As voters say NO to a transit tax, what’s next?

Plus, an LNG proposal hits pause, and what’s the opposite of a bumper berry crop?

A loud and resounding NO
The big reveal Thursday of the result of the Lower Mainland’s transit referendum: 60 per cent voted No on a proposed half per cent sales tax increase to fund a bevy of public transit projects. In Richmond, Langley, Pitt Meadows and Richmond, more than seven in 10 voted No, and even in the city of Vancouver, the No side eaked out just 51 per cent of the vote. Only on the periphery of the periphery—Belcarra and Bowen Island—did the Yes vote come out on top, at 62 and 52 per cent respectively.

So what next?

Gregor Robertson, the nominal head of the Yes side—as mayor of the region’s largest city—pointed to the provincial government, who he said had power to address the funding gap and “increase accountability” at TransLink. He added that he won’t speculate on a possible future plebiscite on transit funding.

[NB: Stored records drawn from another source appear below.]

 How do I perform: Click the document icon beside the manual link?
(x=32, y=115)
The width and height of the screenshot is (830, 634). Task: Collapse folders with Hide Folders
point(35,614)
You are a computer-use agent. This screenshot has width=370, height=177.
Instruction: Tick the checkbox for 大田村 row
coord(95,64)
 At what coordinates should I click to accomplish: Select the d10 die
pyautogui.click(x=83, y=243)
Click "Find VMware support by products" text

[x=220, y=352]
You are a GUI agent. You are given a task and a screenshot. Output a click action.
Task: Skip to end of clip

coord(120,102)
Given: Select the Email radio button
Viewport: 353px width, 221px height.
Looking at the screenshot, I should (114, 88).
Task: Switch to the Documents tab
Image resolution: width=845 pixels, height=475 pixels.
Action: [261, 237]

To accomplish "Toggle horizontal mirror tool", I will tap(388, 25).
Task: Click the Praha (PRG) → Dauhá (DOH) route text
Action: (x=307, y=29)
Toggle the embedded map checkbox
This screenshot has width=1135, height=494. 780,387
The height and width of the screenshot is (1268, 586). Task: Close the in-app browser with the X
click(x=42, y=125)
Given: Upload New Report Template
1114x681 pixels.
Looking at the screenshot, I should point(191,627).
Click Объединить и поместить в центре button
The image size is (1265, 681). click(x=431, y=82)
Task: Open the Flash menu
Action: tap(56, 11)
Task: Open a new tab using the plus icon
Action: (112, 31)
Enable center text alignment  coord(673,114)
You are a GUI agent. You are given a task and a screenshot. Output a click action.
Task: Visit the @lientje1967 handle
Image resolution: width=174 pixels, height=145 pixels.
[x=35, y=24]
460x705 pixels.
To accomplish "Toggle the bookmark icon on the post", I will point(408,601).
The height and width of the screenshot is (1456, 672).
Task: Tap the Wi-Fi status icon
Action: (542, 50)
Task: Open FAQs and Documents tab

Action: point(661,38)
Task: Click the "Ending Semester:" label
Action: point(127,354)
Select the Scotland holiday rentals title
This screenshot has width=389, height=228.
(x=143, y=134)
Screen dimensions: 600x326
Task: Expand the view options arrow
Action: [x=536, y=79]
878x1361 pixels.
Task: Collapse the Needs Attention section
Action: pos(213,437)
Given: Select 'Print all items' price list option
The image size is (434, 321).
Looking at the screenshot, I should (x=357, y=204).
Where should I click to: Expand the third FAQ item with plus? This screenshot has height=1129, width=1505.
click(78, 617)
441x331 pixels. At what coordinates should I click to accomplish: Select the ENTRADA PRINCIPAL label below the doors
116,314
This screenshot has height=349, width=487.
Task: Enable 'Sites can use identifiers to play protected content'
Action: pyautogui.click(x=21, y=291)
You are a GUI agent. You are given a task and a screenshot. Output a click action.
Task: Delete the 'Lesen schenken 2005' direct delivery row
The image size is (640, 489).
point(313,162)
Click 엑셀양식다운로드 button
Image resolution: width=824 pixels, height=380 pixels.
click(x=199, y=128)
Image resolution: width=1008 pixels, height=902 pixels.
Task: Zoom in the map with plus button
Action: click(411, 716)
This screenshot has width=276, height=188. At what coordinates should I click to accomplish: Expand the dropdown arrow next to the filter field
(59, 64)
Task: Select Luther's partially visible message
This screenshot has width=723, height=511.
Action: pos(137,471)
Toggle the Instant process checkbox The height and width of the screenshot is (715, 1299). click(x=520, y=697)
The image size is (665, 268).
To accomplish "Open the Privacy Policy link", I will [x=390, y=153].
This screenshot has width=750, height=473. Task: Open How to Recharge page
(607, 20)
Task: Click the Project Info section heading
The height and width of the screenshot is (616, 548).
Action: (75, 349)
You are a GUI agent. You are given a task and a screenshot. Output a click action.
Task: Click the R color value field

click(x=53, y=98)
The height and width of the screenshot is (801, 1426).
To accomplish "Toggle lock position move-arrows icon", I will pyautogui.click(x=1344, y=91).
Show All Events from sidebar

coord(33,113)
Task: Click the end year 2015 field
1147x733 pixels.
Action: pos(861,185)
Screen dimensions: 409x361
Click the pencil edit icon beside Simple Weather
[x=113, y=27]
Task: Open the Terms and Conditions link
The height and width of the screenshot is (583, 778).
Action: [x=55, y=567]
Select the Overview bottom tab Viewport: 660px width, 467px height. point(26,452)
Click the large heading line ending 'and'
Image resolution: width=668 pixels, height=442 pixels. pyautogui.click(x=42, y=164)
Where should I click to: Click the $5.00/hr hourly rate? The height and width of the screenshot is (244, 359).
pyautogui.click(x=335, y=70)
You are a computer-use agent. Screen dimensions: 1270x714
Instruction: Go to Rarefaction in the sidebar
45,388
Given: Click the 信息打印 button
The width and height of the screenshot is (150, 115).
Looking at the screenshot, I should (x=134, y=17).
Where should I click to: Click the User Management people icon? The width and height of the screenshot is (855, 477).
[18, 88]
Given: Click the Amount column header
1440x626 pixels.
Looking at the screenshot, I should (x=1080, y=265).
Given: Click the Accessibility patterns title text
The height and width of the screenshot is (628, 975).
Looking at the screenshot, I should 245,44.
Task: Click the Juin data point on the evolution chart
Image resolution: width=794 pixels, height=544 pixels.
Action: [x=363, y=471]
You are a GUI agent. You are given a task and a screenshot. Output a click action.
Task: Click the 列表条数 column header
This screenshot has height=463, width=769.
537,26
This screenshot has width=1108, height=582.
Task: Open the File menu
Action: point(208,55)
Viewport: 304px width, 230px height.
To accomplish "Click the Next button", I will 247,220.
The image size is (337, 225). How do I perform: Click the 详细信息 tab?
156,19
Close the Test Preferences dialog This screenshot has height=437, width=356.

At the Vancouver Observer, transit blogger Paul Hillsdon has laid out four post-vote scenarios: status quo, TransLink is stripped of funding or trashed entirely, or a future re-vote. If the status quo continues, expect a delay on major projects—a new Pattullo, a Broadway subway, rapid transit in Surrey—as the mayors balk at raising property taxes to fund their share (as defined by the provincial government) for transit. And if TransLink is significantly reshuffled, or even scrapped, bus operations could be privatized and more responsibilities for transit could fall on the region’s municipalities. Hillsdon’s final scenario: TransLink makes a few cosmetic changes to feign transparency, improve customer service and improve how it’s viewed by the public—all to some effect. That is, until it needs some serious money for its big projects. “And then we’ll be voting again,” he writes. 

Duelling review processes
The sole liquefied natural gas plant proposed for the South Coast hit pause on Tuesday as it asked the B.C. Environmental Assessment Office to suspend its review until a local First Nations band has completed its own environmental assessment of Woodfibre LNG’s $1.6 billion facility (Vancouver Sun). That review, run by the Squamish First Nation, is looking into the impact of cooling discharge on marine life in Howe Sound, the impact of construction on the Squamish estuary and the band’s insurance coverage in case of an accident. When the review is completed in mid-July, the band’s council will then have its say on the future of the project. Unlike Petronas’s proposed LNG plant on the North Coast, the plant will not go to a vote. 

Where have all the berries gone?
Strawberries sold side-by-side with blackberries and blueberries a month early: the hot dry weather is producing strange sights for B.C.’s berry growers. And the result is “dreadful” according to one farmer. “It was one of our worst [yields],” said Rhonda Driediger to CTV news. Next up this week: corn.